Similarly, "operational security" is giving rise to considerable concerns, some of which we addressed in the previous piece.

If there are failings here, none are more egregious than in the failure of the military to secure its lines of communication. A very significant proportion of its casualties arise while troops are transiting in vehicles, mostly prey to IEDs.

Here, the continued impression that the military is failing to treat this issue seriously is reinforced by a piece in The Mail on Sunday, where Christopher Leake records that: "A British anti-bomb device that has saved dozens of American soldiers’ lives is not being used by UK troops – despite a rise in the number killed in road-side attacks."

This is the "Self-Protection Adaptive Roller Kit", known as SPARK, equipment which is usually fixed to the front of military vehicles and has rollers which take the full brunt of any blast. Soldiers are thus protected from injury and their vehicle is left intact so they can drive away from the "hit zone" rather than suffer further attacks by insurgents.

The effectiveness of this equipment is well proven and there have been numerous articles in the American military and specialist press testifying to that (see: here, here, here and here), but this is the first time the equipment has been mentioned in the popular media here – although we have referred to mine rollers several times on this blog. Over two years ago, we even referred to their use in the 1970s, in Oman, attached to Saladin armoured personnel carriers.

Currently, Leake charges that the MoD bought 12 of the SPARK devices but, he claims, they have been mothballed because the Army does not have the mounting kit needed to attach them to vehicles. This appears perverse as one of the claimed advantages of this kit is the ease with which it can be attached to a wide range of vehicles, from Humvees to 5-ton trucks and different MRAPs, including RG-31s (pictured, top).

The perversity appears even greater when one appreciates that a number of new vehicle types have recently been introduced to theatre, such as the Ridgeback and the Mastiff 2, either or both of which could surely have been modified to use this equipment.

It is not the case though that the British Army is not using mine rollers, as one assembly was seen fitted to a Mastiff (thus demonstrating the capability of this vehicle) during the Kajaki convoy in August 2008 (pictured right). Whether this was a SPARK device is not clear. With only 12 sets bought, though, this seems a poor effort when then US forces have over 300 sets in use in Iraq and Afghanistan.

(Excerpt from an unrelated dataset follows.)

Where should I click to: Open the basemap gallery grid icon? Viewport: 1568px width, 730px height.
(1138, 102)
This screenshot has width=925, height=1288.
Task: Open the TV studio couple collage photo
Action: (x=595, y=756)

What is more worrying, perhaps is the response of the MoD to Leake's charge. "No single piece of equipment can provide complete protection from the changing threats posed by improvised explosive devices," a spokesman said, apparently not conceding that the mine roller is an essential part of any equipment package if the IED threat is to be defeated.

Our problem is that, if the MoD does not recognise this, and the select committees are not pointing us the issues – even though the MPs felt qualified to direct military priorities – then we are not even past first base.